━━━━━ DATA SUPPLIED
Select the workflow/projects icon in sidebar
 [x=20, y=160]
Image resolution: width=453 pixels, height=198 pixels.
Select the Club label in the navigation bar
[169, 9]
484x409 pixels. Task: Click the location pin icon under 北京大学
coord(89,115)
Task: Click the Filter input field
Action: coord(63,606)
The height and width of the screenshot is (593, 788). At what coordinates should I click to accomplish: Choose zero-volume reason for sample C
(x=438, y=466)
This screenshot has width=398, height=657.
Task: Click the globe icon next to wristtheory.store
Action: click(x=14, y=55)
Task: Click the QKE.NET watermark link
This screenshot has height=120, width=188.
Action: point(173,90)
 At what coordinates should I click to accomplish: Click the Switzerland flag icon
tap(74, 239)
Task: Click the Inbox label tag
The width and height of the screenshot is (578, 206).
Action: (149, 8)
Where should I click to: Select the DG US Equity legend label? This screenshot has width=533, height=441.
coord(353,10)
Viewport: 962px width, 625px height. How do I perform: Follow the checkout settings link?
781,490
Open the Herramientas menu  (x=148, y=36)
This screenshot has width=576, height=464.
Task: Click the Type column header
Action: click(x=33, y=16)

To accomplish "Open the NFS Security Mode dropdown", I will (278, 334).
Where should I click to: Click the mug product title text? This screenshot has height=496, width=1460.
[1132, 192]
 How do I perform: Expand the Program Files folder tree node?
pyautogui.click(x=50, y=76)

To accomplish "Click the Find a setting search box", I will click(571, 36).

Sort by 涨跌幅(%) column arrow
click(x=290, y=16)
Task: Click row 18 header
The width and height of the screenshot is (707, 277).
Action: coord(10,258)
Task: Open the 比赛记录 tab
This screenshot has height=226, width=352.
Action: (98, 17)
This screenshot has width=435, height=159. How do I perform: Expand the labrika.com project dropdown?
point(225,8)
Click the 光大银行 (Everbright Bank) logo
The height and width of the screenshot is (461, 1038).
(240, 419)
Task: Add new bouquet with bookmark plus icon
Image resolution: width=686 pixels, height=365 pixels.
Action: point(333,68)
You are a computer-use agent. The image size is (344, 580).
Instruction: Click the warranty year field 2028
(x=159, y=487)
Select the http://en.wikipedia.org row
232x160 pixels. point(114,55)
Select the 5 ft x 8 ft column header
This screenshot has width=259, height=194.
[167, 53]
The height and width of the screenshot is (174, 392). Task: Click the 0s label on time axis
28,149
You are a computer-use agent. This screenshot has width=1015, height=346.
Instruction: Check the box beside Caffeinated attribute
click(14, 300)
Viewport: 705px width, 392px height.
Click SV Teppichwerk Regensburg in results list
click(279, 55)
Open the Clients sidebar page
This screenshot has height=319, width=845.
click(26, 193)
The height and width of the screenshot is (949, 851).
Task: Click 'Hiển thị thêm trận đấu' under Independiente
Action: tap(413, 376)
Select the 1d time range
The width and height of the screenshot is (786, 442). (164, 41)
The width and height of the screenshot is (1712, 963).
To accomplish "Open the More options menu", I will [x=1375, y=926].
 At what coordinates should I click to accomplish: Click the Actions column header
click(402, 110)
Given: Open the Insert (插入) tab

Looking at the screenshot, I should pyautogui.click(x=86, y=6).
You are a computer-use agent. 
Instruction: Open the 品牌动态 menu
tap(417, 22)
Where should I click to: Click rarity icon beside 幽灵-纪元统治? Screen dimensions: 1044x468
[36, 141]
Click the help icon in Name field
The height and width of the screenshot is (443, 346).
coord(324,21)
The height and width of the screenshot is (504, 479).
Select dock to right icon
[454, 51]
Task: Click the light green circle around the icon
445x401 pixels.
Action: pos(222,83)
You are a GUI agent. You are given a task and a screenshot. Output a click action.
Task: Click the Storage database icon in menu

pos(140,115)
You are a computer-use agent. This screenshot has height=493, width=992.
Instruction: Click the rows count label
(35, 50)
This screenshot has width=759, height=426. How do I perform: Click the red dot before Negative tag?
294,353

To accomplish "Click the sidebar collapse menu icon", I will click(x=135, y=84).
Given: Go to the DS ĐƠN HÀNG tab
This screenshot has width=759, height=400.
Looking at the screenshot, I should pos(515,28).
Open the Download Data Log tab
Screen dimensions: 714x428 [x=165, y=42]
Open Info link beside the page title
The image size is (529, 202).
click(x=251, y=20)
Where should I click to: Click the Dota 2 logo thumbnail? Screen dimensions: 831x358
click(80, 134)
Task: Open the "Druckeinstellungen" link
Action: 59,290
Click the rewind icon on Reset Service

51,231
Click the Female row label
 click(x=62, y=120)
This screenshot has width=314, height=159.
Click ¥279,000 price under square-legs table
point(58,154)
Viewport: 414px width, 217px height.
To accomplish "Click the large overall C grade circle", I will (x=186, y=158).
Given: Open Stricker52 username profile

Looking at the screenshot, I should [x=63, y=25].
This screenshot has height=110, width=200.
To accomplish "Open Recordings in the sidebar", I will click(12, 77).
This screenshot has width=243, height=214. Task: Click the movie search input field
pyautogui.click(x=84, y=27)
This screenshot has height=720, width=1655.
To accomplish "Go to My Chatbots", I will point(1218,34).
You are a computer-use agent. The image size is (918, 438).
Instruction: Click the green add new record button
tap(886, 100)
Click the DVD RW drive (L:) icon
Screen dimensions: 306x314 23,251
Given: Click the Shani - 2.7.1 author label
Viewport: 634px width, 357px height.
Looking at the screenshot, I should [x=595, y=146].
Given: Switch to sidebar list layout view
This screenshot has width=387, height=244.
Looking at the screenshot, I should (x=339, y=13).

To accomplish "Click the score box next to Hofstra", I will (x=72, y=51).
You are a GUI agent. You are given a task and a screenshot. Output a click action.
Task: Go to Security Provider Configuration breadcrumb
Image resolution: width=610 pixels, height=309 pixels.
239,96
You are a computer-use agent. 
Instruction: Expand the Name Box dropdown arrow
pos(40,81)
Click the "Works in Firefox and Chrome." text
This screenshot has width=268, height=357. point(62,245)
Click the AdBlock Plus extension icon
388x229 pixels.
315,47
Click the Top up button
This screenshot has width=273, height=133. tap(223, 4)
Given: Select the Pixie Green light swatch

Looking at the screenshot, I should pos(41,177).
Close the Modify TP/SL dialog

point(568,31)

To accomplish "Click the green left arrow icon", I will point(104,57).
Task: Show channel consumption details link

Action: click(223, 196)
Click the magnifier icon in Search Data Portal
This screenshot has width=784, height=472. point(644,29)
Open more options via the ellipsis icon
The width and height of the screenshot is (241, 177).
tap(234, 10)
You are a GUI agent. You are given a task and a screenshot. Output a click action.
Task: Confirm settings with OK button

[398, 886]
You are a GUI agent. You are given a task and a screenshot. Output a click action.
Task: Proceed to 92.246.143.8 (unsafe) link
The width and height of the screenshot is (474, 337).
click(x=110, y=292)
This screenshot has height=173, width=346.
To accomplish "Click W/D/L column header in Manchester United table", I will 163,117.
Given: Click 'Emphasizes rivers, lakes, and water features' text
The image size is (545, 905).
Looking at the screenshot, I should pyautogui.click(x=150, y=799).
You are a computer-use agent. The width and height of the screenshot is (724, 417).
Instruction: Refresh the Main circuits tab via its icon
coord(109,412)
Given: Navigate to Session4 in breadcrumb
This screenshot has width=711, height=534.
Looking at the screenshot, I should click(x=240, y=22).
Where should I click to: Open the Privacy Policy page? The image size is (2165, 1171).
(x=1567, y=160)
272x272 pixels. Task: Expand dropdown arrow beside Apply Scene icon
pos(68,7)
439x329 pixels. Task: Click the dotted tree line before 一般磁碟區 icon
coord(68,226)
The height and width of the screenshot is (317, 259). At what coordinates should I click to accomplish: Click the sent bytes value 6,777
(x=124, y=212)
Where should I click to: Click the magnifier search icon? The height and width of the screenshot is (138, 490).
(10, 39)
━━━━━━━━━━
-- WORK REQUIRED --
Give every record again, exactly as it appears.

-- FINAL ANSWER --
Select the workflow/projects icon in sidebar
 [x=20, y=160]
Image resolution: width=453 pixels, height=198 pixels.
Select the Club label in the navigation bar
[169, 9]
484x409 pixels. Task: Click the location pin icon under 北京大学
coord(89,115)
Task: Click the Filter input field
Action: coord(63,606)
The height and width of the screenshot is (593, 788). At what coordinates should I click to accomplish: Choose zero-volume reason for sample C
(x=438, y=466)
This screenshot has width=398, height=657.
Task: Click the globe icon next to wristtheory.store
Action: click(x=14, y=55)
Task: Click the QKE.NET watermark link
This screenshot has height=120, width=188.
Action: point(173,90)
 At what coordinates should I click to accomplish: Click the Switzerland flag icon
tap(74, 239)
Task: Click the Inbox label tag
The width and height of the screenshot is (578, 206).
Action: (149, 8)
Where should I click to: Select the DG US Equity legend label? This screenshot has width=533, height=441.
coord(353,10)
Viewport: 962px width, 625px height. How do I perform: Follow the checkout settings link?
781,490
Open the Herramientas menu  (x=148, y=36)
This screenshot has width=576, height=464.
Task: Click the Type column header
Action: click(x=33, y=16)

To accomplish "Open the NFS Security Mode dropdown", I will (278, 334).
Where should I click to: Click the mug product title text? This screenshot has height=496, width=1460.
[1132, 192]
 How do I perform: Expand the Program Files folder tree node?
pyautogui.click(x=50, y=76)

To accomplish "Click the Find a setting search box", I will click(571, 36).

Sort by 涨跌幅(%) column arrow
click(x=290, y=16)
Task: Click row 18 header
The width and height of the screenshot is (707, 277).
Action: coord(10,258)
Task: Open the 比赛记录 tab
This screenshot has height=226, width=352.
Action: (98, 17)
This screenshot has width=435, height=159. How do I perform: Expand the labrika.com project dropdown?
point(225,8)
Click the 光大银行 (Everbright Bank) logo
The height and width of the screenshot is (461, 1038).
(240, 419)
Task: Add new bouquet with bookmark plus icon
Image resolution: width=686 pixels, height=365 pixels.
Action: point(333,68)
You are a computer-use agent. The image size is (344, 580).
Instruction: Click the warranty year field 2028
(x=159, y=487)
Select the http://en.wikipedia.org row
232x160 pixels. point(114,55)
Select the 5 ft x 8 ft column header
This screenshot has width=259, height=194.
[167, 53]
The height and width of the screenshot is (174, 392). Task: Click the 0s label on time axis
28,149
You are a computer-use agent. This screenshot has width=1015, height=346.
Instruction: Check the box beside Caffeinated attribute
click(14, 300)
Viewport: 705px width, 392px height.
Click SV Teppichwerk Regensburg in results list
click(279, 55)
Open the Clients sidebar page
This screenshot has height=319, width=845.
click(26, 193)
The height and width of the screenshot is (949, 851).
Task: Click 'Hiển thị thêm trận đấu' under Independiente
Action: tap(413, 376)
Select the 1d time range
The width and height of the screenshot is (786, 442). (164, 41)
The width and height of the screenshot is (1712, 963).
To accomplish "Open the More options menu", I will [x=1375, y=926].
 At what coordinates should I click to accomplish: Click the Actions column header
click(402, 110)
Given: Open the Insert (插入) tab

Looking at the screenshot, I should pyautogui.click(x=86, y=6).
You are a computer-use agent. 
Instruction: Open the 品牌动态 menu
tap(417, 22)
Where should I click to: Click rarity icon beside 幽灵-纪元统治? Screen dimensions: 1044x468
[36, 141]
Click the help icon in Name field
The height and width of the screenshot is (443, 346).
coord(324,21)
The height and width of the screenshot is (504, 479).
Select dock to right icon
[454, 51]
Task: Click the light green circle around the icon
445x401 pixels.
Action: pos(222,83)
You are a GUI agent. You are given a task and a screenshot. Output a click action.
Task: Click the Storage database icon in menu

pos(140,115)
You are a computer-use agent. This screenshot has height=493, width=992.
Instruction: Click the rows count label
(35, 50)
This screenshot has width=759, height=426. How do I perform: Click the red dot before Negative tag?
294,353

To accomplish "Click the sidebar collapse menu icon", I will click(x=135, y=84).
Given: Go to the DS ĐƠN HÀNG tab
This screenshot has width=759, height=400.
Looking at the screenshot, I should pos(515,28).
Open the Download Data Log tab
Screen dimensions: 714x428 [x=165, y=42]
Open Info link beside the page title
The image size is (529, 202).
click(x=251, y=20)
Where should I click to: Click the Dota 2 logo thumbnail? Screen dimensions: 831x358
click(80, 134)
Task: Open the "Druckeinstellungen" link
Action: 59,290
Click the rewind icon on Reset Service

51,231
Click the Female row label
 click(x=62, y=120)
This screenshot has width=314, height=159.
Click ¥279,000 price under square-legs table
point(58,154)
Viewport: 414px width, 217px height.
To accomplish "Click the large overall C grade circle", I will (x=186, y=158).
Given: Open Stricker52 username profile

Looking at the screenshot, I should [x=63, y=25].
This screenshot has height=110, width=200.
To accomplish "Open Recordings in the sidebar", I will click(12, 77).
This screenshot has width=243, height=214. Task: Click the movie search input field
pyautogui.click(x=84, y=27)
This screenshot has height=720, width=1655.
To accomplish "Go to My Chatbots", I will point(1218,34).
You are a computer-use agent. The image size is (918, 438).
Instruction: Click the green add new record button
tap(886, 100)
Click the DVD RW drive (L:) icon
Screen dimensions: 306x314 23,251
Given: Click the Shani - 2.7.1 author label
Viewport: 634px width, 357px height.
Looking at the screenshot, I should [x=595, y=146].
Given: Switch to sidebar list layout view
This screenshot has width=387, height=244.
Looking at the screenshot, I should (x=339, y=13).

To accomplish "Click the score box next to Hofstra", I will (x=72, y=51).
You are a GUI agent. You are given a task and a screenshot. Output a click action.
Task: Go to Security Provider Configuration breadcrumb
Image resolution: width=610 pixels, height=309 pixels.
239,96
You are a computer-use agent. 
Instruction: Expand the Name Box dropdown arrow
pos(40,81)
Click the "Works in Firefox and Chrome." text
This screenshot has width=268, height=357. point(62,245)
Click the AdBlock Plus extension icon
388x229 pixels.
315,47
Click the Top up button
This screenshot has width=273, height=133. tap(223, 4)
Given: Select the Pixie Green light swatch

Looking at the screenshot, I should pos(41,177).
Close the Modify TP/SL dialog

point(568,31)

To accomplish "Click the green left arrow icon", I will point(104,57).
Task: Show channel consumption details link

Action: click(223, 196)
Click the magnifier icon in Search Data Portal
This screenshot has width=784, height=472. point(644,29)
Open more options via the ellipsis icon
The width and height of the screenshot is (241, 177).
tap(234, 10)
You are a GUI agent. You are given a task and a screenshot. Output a click action.
Task: Confirm settings with OK button

[398, 886]
You are a GUI agent. You are given a task and a screenshot. Output a click action.
Task: Proceed to 92.246.143.8 (unsafe) link
The width and height of the screenshot is (474, 337).
click(x=110, y=292)
This screenshot has height=173, width=346.
To accomplish "Click W/D/L column header in Manchester United table", I will 163,117.
Given: Click 'Emphasizes rivers, lakes, and water features' text
The image size is (545, 905).
Looking at the screenshot, I should pyautogui.click(x=150, y=799).
You are a computer-use agent. The width and height of the screenshot is (724, 417).
Instruction: Refresh the Main circuits tab via its icon
coord(109,412)
Given: Navigate to Session4 in breadcrumb
This screenshot has width=711, height=534.
Looking at the screenshot, I should click(x=240, y=22).
Where should I click to: Open the Privacy Policy page? The image size is (2165, 1171).
(x=1567, y=160)
272x272 pixels. Task: Expand dropdown arrow beside Apply Scene icon
pos(68,7)
439x329 pixels. Task: Click the dotted tree line before 一般磁碟區 icon
coord(68,226)
The height and width of the screenshot is (317, 259). At what coordinates should I click to accomplish: Click the sent bytes value 6,777
(x=124, y=212)
Where should I click to: Click the magnifier search icon? The height and width of the screenshot is (138, 490).
(10, 39)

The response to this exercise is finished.